**What to do:** Convert the item lines, starting at the line containing "[Open menu] (524, 146)" and ending at the line containing "Stock List (225, 65)" (both included), into a Markdown table with the columns Row and Entry. Number each line, and leave out any blank lines.
== == ==
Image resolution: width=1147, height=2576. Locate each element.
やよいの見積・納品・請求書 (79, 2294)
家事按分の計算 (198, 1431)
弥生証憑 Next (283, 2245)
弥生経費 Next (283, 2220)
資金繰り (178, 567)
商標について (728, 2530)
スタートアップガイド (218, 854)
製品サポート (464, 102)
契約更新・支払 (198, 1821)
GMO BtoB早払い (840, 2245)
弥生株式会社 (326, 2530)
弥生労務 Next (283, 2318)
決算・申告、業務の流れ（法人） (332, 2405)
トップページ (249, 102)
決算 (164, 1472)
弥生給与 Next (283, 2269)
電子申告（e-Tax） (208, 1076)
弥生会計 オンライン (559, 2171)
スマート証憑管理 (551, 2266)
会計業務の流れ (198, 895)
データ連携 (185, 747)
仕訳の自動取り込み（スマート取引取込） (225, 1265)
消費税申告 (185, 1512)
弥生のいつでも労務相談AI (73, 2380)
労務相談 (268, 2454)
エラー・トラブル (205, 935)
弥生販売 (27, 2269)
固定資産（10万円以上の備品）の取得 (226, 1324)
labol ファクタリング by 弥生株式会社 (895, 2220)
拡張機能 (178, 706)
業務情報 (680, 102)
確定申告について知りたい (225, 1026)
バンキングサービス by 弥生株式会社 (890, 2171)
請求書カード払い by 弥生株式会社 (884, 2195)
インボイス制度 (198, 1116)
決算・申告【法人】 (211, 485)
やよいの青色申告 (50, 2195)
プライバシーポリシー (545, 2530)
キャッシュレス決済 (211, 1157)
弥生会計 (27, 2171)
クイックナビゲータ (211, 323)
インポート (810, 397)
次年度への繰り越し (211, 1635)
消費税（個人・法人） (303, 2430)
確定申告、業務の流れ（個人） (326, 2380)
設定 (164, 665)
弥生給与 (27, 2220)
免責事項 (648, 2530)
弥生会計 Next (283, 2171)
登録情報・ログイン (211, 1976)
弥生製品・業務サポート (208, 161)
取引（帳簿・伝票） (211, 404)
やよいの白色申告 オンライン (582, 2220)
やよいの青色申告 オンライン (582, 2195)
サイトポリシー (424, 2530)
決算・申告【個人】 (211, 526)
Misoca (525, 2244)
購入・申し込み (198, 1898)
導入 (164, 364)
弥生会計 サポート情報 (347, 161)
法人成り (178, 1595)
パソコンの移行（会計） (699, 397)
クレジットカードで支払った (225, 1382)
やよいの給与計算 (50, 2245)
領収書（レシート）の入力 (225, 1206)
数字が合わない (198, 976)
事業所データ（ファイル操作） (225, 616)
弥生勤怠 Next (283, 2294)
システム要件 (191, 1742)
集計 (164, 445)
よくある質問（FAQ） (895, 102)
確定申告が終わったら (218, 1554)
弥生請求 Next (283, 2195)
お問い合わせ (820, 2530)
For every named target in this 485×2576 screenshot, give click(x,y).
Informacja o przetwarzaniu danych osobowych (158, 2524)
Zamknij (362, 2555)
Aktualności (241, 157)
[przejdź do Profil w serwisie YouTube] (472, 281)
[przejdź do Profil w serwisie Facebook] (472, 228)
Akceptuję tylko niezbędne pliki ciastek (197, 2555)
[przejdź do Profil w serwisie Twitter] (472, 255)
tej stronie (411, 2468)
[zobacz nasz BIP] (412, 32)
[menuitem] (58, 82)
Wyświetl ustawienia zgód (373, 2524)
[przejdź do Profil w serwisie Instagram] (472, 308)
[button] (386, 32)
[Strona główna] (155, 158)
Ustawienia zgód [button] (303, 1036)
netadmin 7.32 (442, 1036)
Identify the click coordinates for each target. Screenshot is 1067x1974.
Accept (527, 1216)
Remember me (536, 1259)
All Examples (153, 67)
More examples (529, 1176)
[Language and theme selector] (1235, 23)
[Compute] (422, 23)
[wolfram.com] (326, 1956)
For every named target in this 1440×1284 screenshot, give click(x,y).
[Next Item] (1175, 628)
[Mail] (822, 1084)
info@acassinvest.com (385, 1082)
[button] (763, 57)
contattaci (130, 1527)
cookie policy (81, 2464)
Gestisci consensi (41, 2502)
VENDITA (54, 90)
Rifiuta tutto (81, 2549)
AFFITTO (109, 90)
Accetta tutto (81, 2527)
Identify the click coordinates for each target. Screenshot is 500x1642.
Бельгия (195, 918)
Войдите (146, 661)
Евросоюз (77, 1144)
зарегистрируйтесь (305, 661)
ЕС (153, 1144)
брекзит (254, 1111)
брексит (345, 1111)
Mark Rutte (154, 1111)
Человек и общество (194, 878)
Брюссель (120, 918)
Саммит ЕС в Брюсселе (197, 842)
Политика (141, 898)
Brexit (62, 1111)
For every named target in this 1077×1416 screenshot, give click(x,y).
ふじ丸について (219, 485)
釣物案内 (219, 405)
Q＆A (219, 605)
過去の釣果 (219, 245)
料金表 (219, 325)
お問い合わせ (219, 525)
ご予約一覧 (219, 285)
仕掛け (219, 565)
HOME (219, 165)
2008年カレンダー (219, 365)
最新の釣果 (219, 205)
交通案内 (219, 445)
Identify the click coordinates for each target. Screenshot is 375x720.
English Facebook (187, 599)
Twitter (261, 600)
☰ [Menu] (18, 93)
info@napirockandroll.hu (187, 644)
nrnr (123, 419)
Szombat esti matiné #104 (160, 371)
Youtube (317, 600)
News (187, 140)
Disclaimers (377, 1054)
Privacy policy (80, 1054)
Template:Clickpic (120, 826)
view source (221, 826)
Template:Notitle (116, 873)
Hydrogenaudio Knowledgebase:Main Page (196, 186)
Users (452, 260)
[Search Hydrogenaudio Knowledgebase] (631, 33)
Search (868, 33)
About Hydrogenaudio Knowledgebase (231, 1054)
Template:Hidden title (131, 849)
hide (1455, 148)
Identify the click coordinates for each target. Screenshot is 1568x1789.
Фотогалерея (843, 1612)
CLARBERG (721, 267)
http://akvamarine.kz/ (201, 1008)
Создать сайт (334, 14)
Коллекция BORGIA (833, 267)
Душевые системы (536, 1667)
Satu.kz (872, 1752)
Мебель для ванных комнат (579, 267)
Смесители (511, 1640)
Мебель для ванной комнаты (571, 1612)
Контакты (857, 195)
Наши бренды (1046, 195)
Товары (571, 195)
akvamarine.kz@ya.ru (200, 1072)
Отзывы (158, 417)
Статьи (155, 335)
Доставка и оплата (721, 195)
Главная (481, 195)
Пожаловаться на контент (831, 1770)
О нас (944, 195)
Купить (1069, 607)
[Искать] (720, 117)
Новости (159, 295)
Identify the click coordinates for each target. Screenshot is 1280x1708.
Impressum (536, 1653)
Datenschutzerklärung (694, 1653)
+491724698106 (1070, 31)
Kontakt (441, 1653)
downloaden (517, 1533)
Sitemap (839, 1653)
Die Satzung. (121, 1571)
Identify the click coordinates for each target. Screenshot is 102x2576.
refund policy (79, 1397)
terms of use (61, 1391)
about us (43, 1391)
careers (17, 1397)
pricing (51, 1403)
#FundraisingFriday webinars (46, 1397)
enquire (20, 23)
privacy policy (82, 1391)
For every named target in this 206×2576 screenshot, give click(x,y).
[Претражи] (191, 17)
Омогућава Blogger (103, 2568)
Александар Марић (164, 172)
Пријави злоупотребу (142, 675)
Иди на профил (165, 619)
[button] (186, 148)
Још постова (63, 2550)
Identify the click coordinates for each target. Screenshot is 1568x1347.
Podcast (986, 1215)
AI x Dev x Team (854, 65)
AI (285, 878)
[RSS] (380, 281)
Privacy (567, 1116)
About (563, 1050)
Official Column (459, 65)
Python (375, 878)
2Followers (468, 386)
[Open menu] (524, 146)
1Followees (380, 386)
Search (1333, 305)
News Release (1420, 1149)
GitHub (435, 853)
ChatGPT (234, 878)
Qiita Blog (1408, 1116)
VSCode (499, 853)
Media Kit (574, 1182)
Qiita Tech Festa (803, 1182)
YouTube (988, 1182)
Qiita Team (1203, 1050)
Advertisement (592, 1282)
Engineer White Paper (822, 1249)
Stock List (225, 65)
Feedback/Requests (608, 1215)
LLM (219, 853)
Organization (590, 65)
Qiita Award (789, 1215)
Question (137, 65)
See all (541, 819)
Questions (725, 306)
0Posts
== == ==
**Response:**
| Row | Entry |
|---|---|
| 1 | [Open menu] (524, 146) |
| 2 | 1Followees (380, 386) |
| 3 | Search (1333, 305) |
| 4 | News Release (1420, 1149) |
| 5 | GitHub (435, 853) |
| 6 | ChatGPT (234, 878) |
| 7 | Qiita Blog (1408, 1116) |
| 8 | VSCode (499, 853) |
| 9 | Media Kit (574, 1182) |
| 10 | Qiita Tech Festa (803, 1182) |
| 11 | YouTube (988, 1182) |
| 12 | Qiita Team (1203, 1050) |
| 13 | Advertisement (592, 1282) |
| 14 | Engineer White Paper (822, 1249) |
| 15 | Stock List (225, 65) |